**Stated exercise:** Reproduce the text of the material below verbatim, leaving out the pictures.

**Data for this exercise:**
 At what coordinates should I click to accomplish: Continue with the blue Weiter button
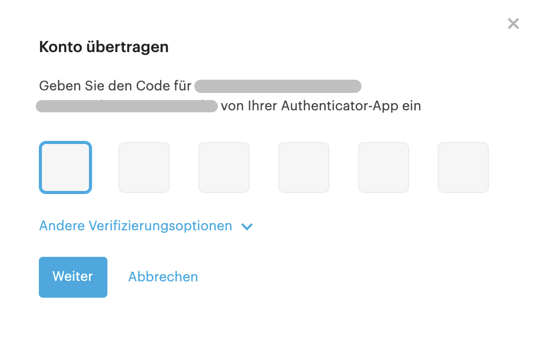[73, 277]
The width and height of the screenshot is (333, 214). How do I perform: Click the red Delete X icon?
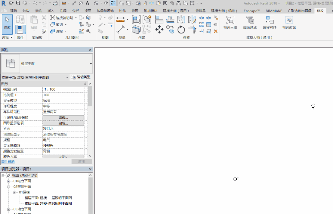pos(216,31)
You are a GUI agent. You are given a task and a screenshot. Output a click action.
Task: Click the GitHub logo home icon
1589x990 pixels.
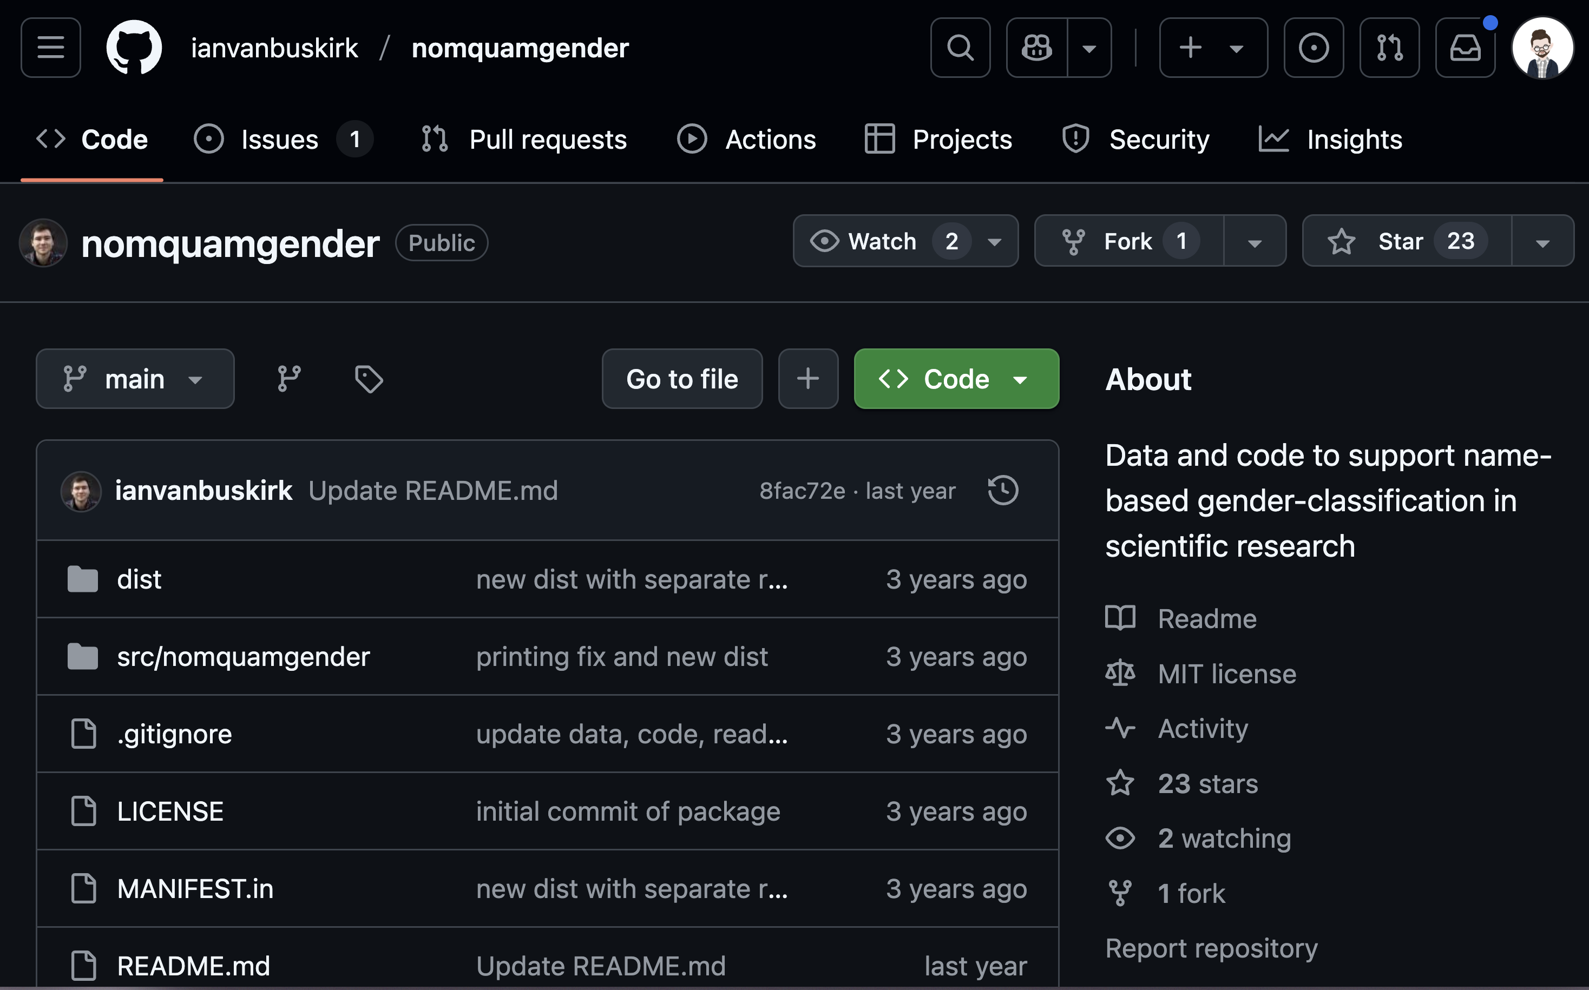(134, 48)
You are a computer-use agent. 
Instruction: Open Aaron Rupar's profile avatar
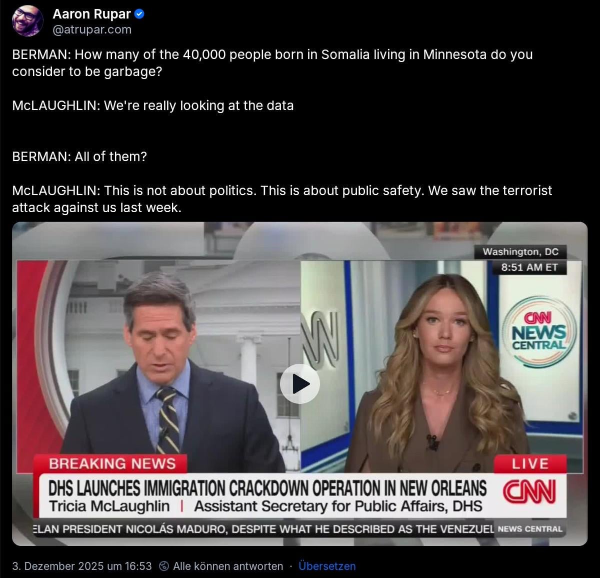tap(28, 21)
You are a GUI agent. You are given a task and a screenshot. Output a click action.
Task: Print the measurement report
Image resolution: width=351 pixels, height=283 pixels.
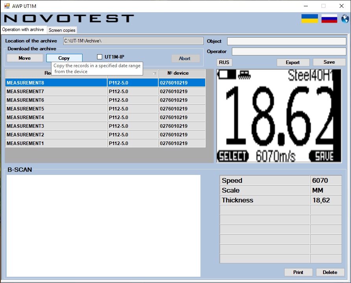click(298, 272)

**Response to this exercise:**
 At what coordinates should I click to accomplish: Continue with the blue Weiter button
[73, 277]
The width and height of the screenshot is (333, 214). How do I perform: Click the red Delete X icon?
pos(216,31)
You are a GUI agent. You are given a task and a screenshot. Output a click action.
Task: Click the GitHub logo home icon
1589x990 pixels.
(134, 48)
You are a computer-use agent. 
Instruction: Open Aaron Rupar's profile avatar
tap(28, 21)
You are a GUI agent. You are given a task and a screenshot. Output a click action.
Task: Print the measurement report
Image resolution: width=351 pixels, height=283 pixels.
click(298, 272)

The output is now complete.